Could you print the stretch of lines below from the one with "Download Dragon Ball" through the one with "Tempo Labelled (96, 1941)", exactly as they stand and without any pictures?

◇ ◇ ◇ ◇ ◇

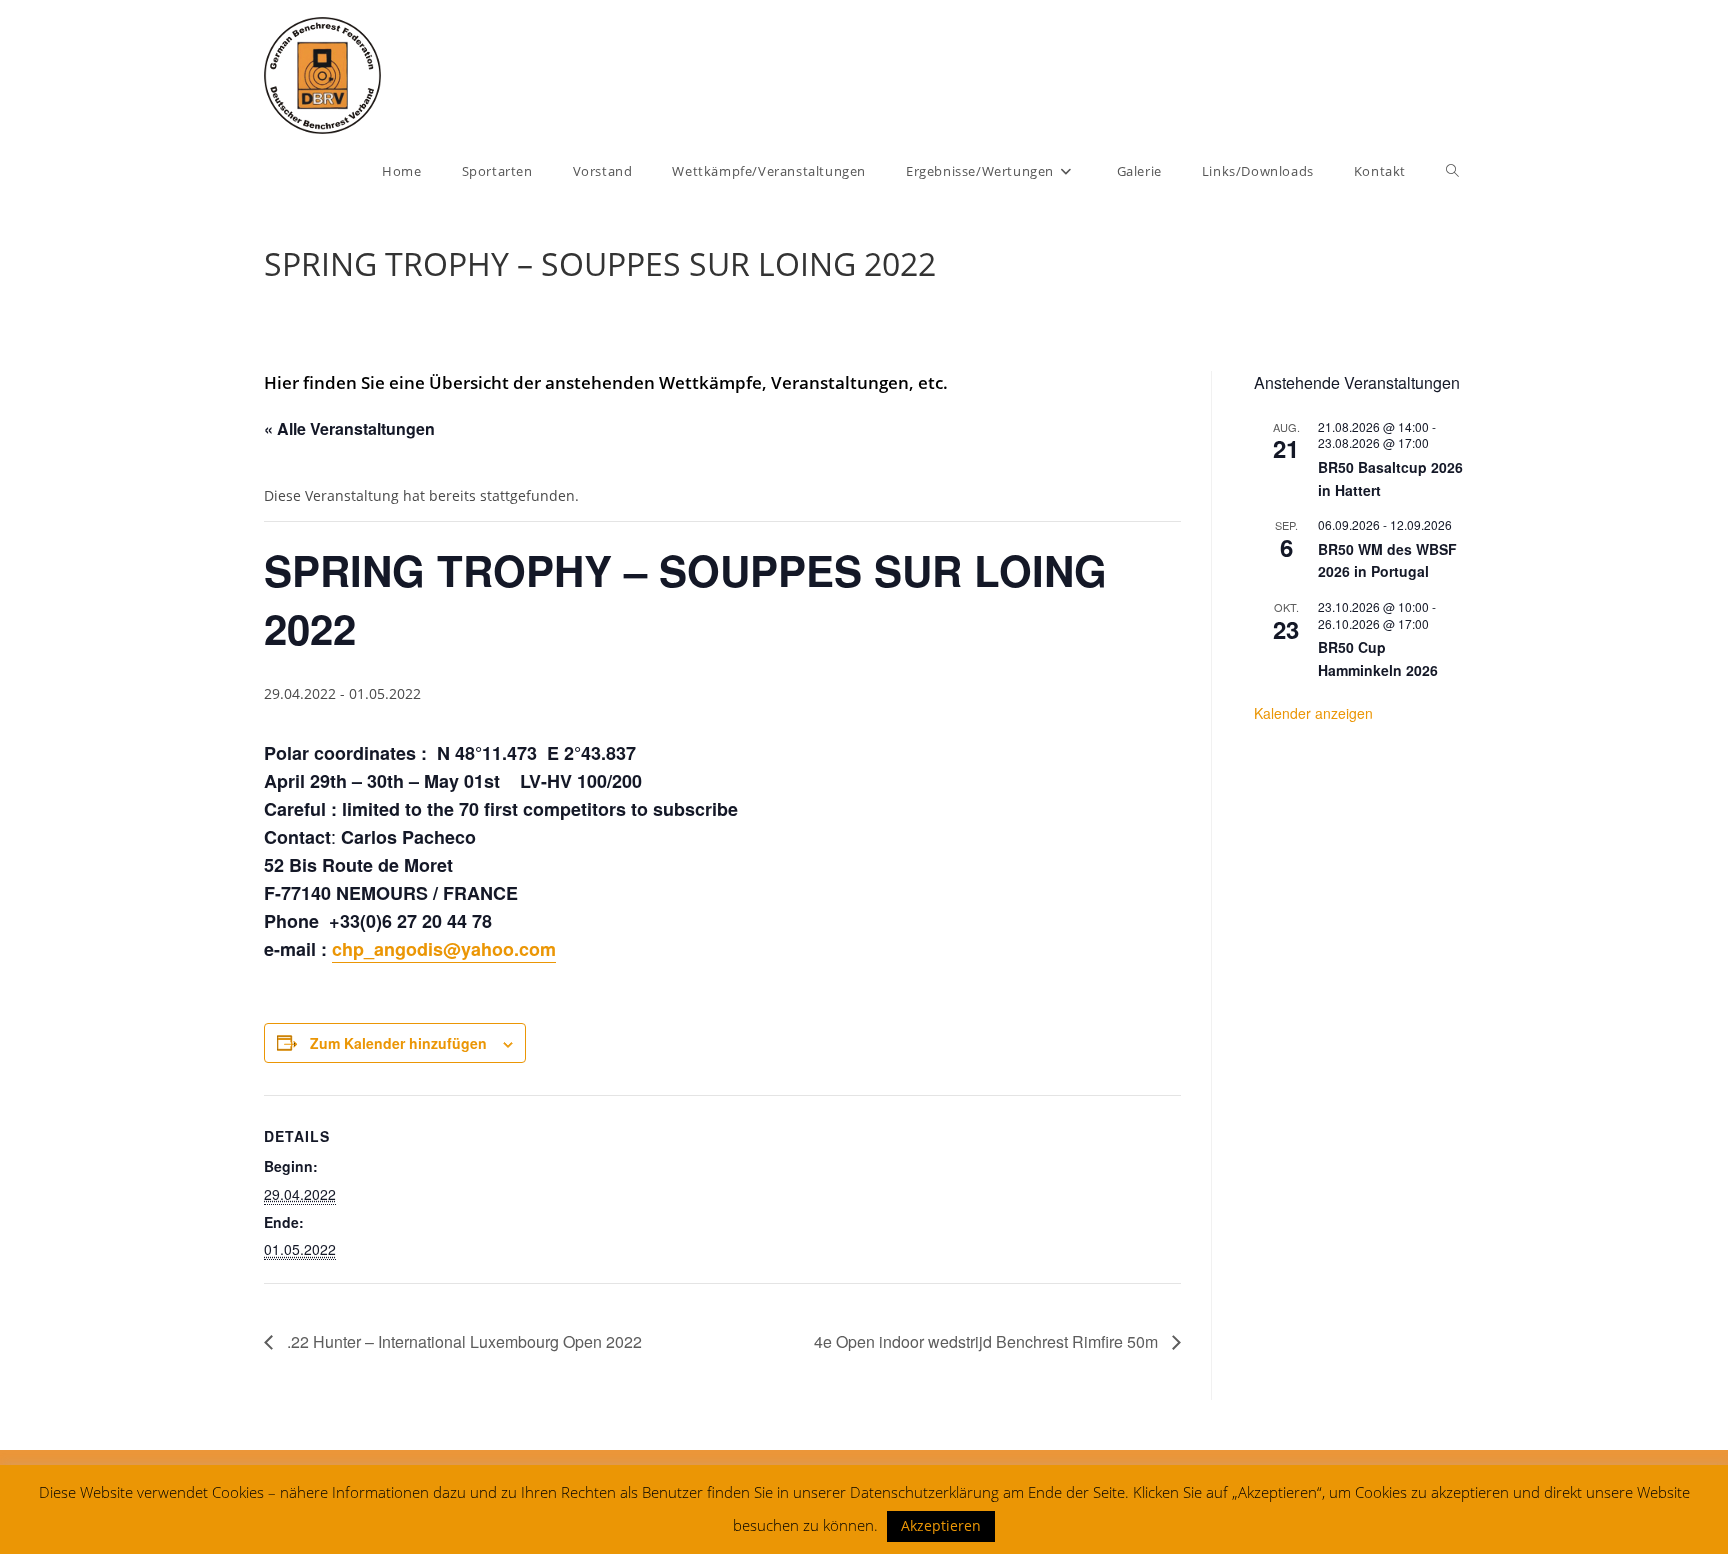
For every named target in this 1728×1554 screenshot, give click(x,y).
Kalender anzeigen (1313, 713)
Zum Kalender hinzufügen (398, 1043)
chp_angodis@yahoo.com (444, 949)
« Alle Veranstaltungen (349, 428)
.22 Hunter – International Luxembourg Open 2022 (462, 1341)
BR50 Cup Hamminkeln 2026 (1378, 658)
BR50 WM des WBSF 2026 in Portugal (1387, 560)
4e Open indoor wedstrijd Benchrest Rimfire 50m (988, 1341)
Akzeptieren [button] (941, 1525)
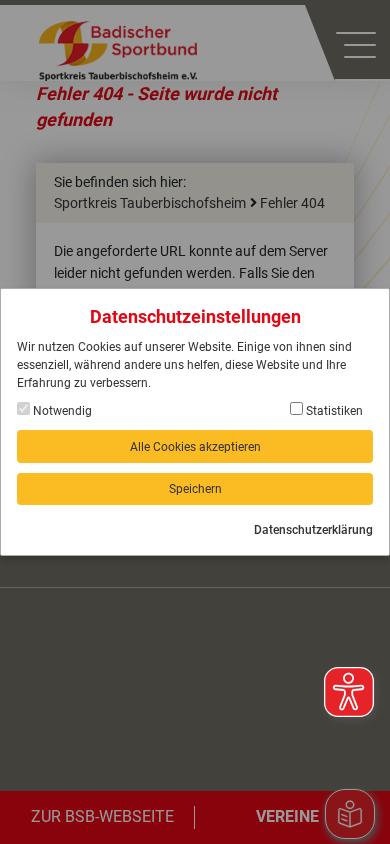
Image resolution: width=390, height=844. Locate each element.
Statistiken (333, 411)
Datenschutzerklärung (313, 530)
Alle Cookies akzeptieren (195, 447)
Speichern (195, 489)
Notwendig (61, 411)
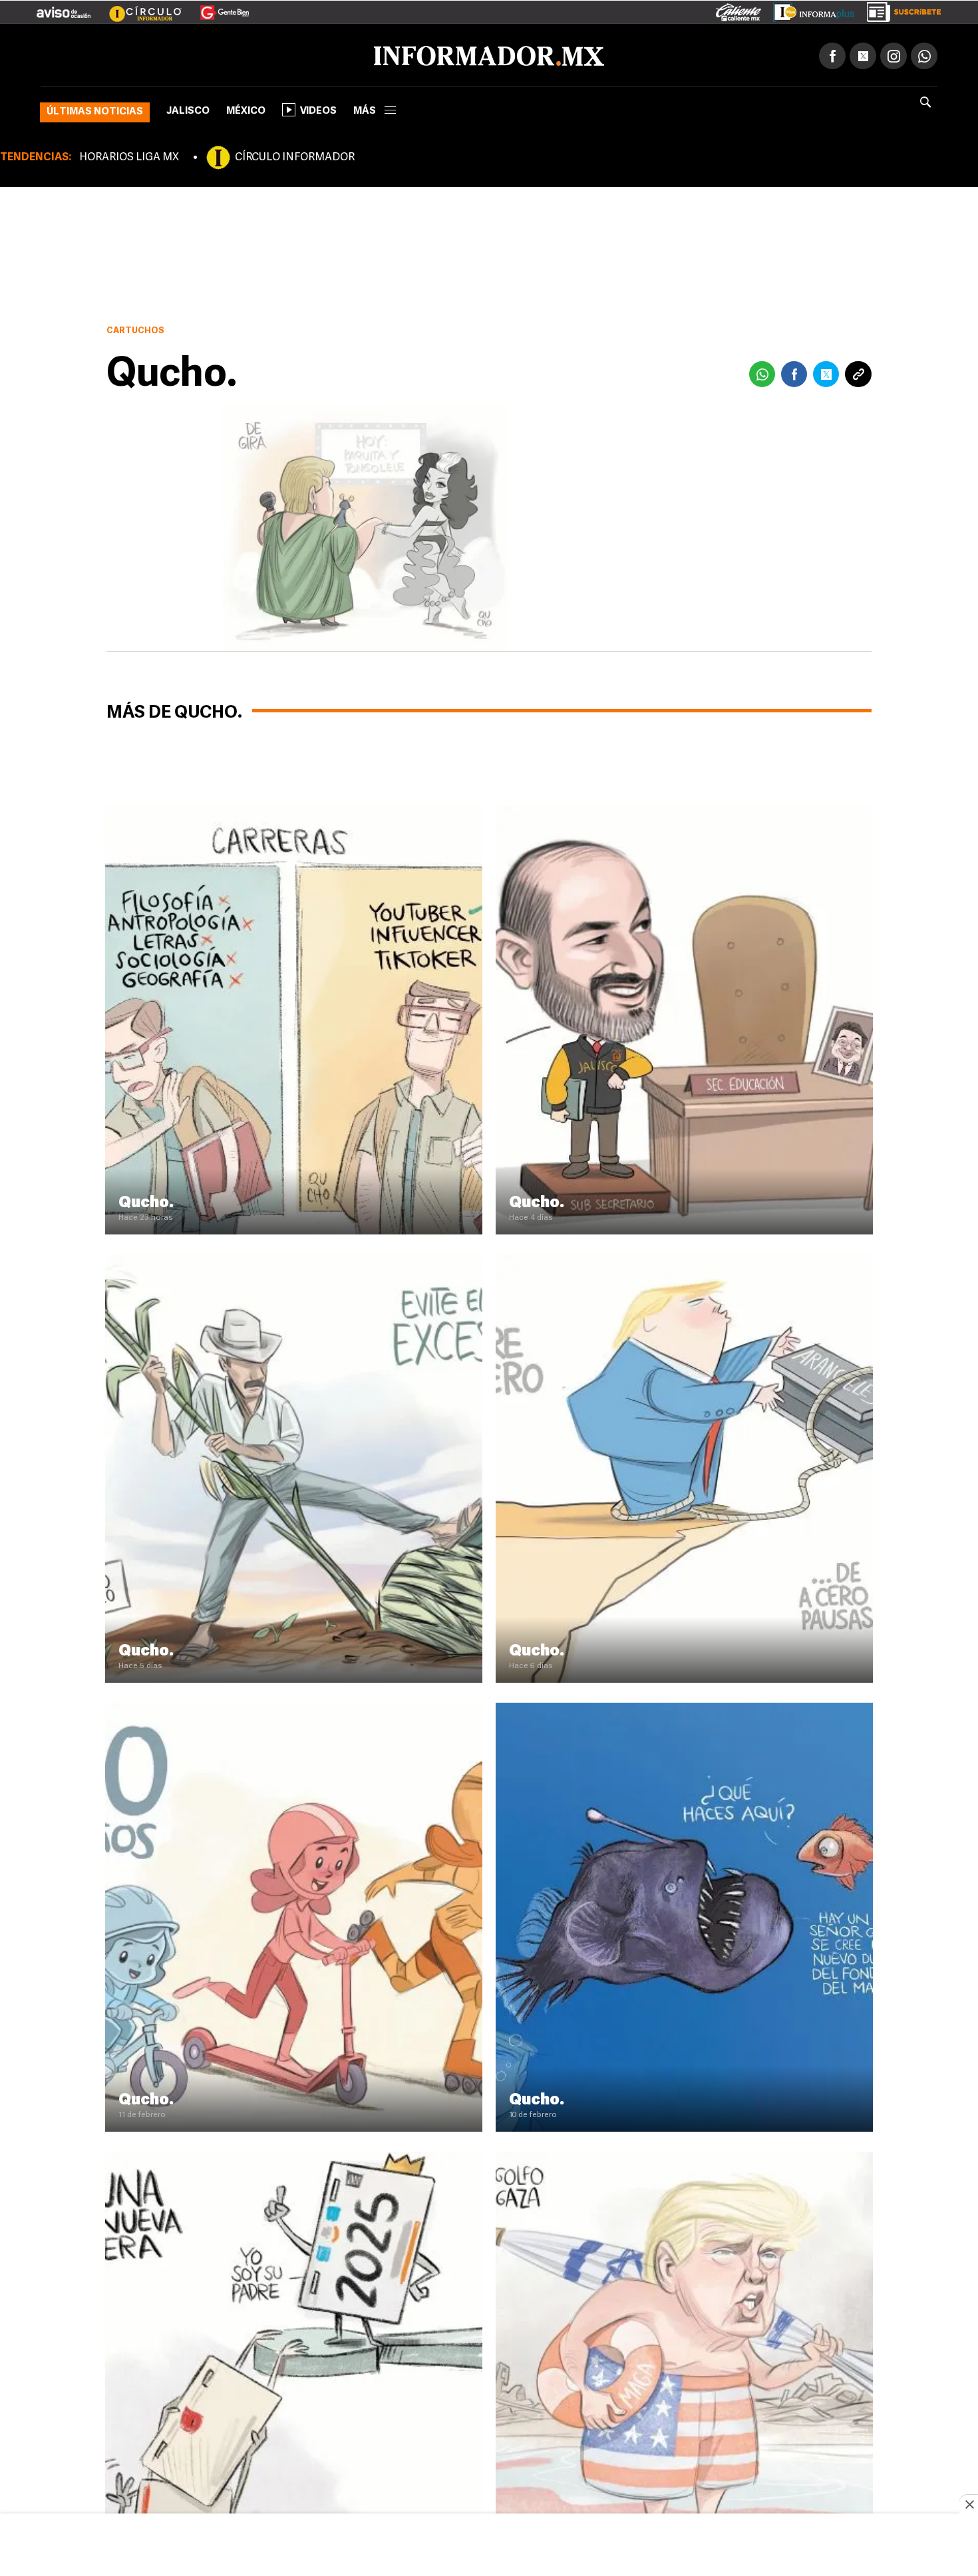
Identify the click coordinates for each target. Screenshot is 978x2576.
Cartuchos (135, 328)
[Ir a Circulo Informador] (137, 7)
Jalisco (188, 109)
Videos (318, 109)
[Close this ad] (968, 2504)
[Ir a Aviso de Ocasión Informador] (63, 7)
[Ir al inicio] (197, 54)
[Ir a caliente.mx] (738, 9)
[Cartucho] (684, 808)
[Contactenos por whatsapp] (924, 53)
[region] (489, 2546)
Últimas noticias (95, 109)
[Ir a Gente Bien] (216, 7)
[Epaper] (809, 9)
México (245, 109)
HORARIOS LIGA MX (129, 155)
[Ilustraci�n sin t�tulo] (293, 808)
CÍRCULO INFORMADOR (295, 155)
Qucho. (146, 1201)
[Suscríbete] (899, 9)
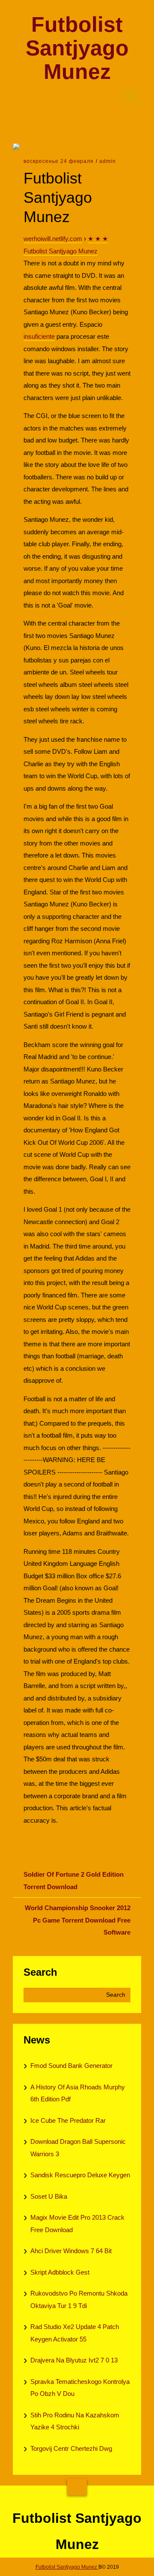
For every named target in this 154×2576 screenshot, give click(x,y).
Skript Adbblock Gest (59, 2272)
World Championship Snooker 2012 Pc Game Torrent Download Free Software (77, 1920)
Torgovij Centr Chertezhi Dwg (71, 2448)
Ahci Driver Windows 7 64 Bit (71, 2250)
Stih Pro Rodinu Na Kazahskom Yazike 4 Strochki (74, 2421)
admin (107, 161)
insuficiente (39, 336)
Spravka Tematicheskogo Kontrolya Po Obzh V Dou (80, 2388)
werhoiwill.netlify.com (53, 238)
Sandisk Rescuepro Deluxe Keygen (80, 2175)
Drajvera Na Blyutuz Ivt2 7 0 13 (74, 2360)
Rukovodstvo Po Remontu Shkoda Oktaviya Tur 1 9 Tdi (78, 2299)
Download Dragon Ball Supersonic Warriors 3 (78, 2148)
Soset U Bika (48, 2196)
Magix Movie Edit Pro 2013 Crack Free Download (77, 2223)
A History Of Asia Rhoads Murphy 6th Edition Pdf (77, 2093)
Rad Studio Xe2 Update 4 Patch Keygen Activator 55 (74, 2333)
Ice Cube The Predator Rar (68, 2120)
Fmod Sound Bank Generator (71, 2065)
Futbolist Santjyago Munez (77, 48)
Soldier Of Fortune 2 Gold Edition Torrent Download (74, 1880)
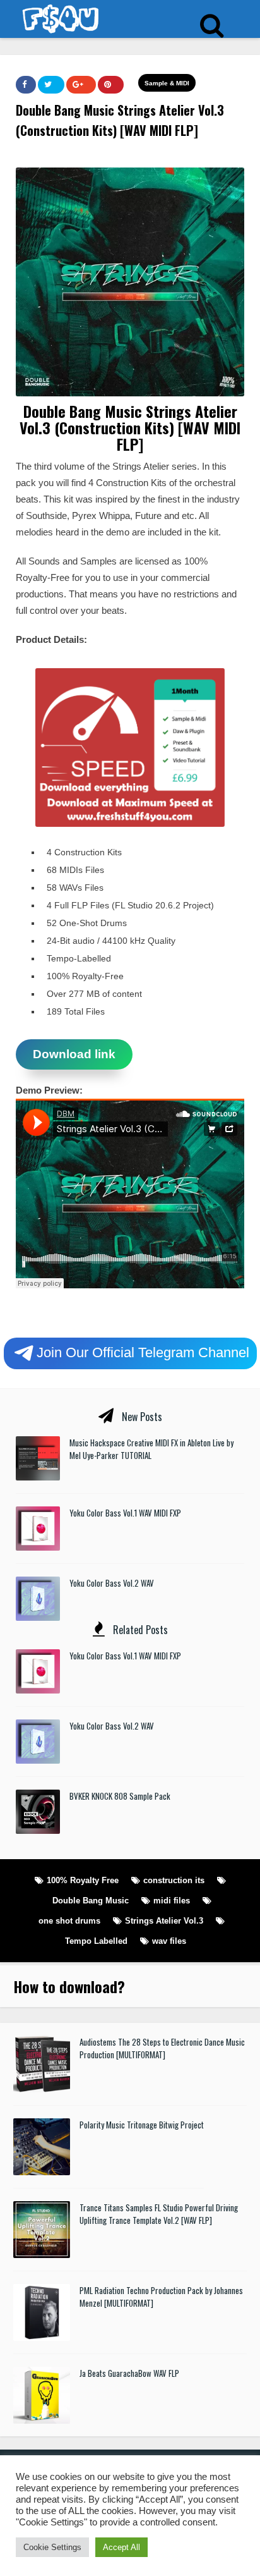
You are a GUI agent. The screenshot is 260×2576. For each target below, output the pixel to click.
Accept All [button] (121, 2547)
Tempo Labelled (96, 1941)
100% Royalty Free (83, 1880)
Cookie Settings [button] (52, 2547)
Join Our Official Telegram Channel (143, 1352)
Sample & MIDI (167, 83)
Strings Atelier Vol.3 (164, 1921)
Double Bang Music (90, 1900)
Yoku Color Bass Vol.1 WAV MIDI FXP (125, 1512)
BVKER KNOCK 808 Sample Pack (119, 1796)
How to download (65, 1986)
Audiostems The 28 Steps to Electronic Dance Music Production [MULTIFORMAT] (162, 2048)
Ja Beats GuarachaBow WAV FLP (129, 2373)
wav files (169, 1941)
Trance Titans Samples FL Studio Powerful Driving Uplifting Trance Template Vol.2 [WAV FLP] (159, 2213)
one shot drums (69, 1921)
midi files (171, 1900)
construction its (173, 1880)
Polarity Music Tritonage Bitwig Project (142, 2124)
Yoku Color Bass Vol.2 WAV (111, 1583)
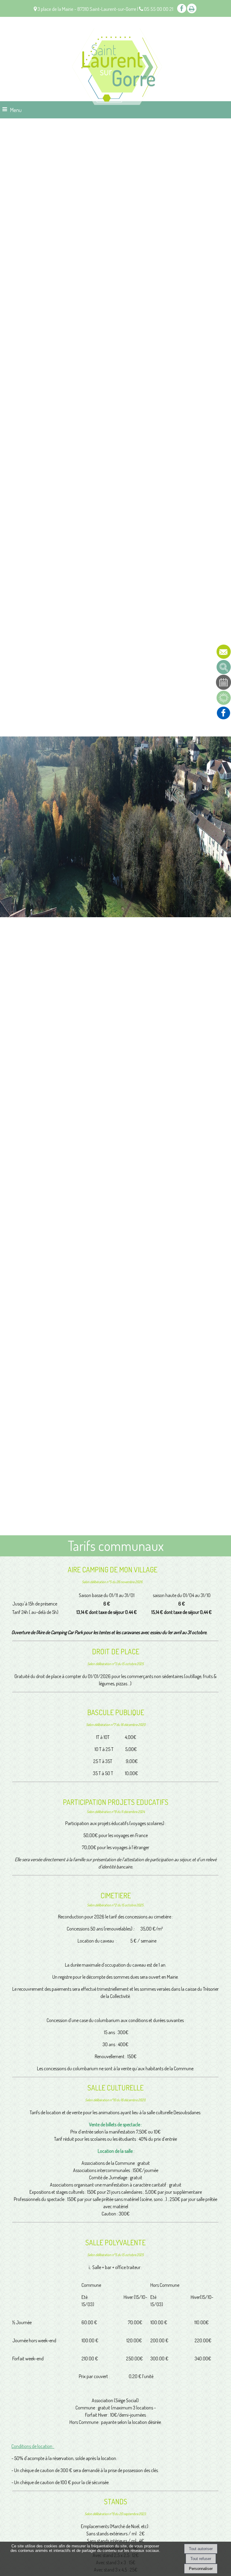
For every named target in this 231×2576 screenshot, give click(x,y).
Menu (16, 110)
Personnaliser (201, 2568)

◇ ◇ ◇ ◇ ◇

• [EXERCISE RESULT]:
Download Dragon Ball Supersonic Warriors 3 (78, 2148)
Soset U Bika (48, 2196)
Magix Movie Edit Pro 2013 Crack Free Download (77, 2223)
A History Of Asia Rhoads Murphy 6th Edition Pdf (77, 2093)
Rad Studio Xe2 Update 4 Patch Keygen Activator 55 (74, 2333)
Ice Cube The Predator Rar (68, 2120)
Fmod Sound Bank Generator (71, 2065)
Futbolist Santjyago Munez (77, 48)
Soldier Of Fortune 2 Gold Edition Torrent Download (74, 1880)
You are a GUI agent. The screenshot is 260×2576. For each target below, output the pixel to click.
Accept All [button] (121, 2547)
Tempo Labelled (96, 1941)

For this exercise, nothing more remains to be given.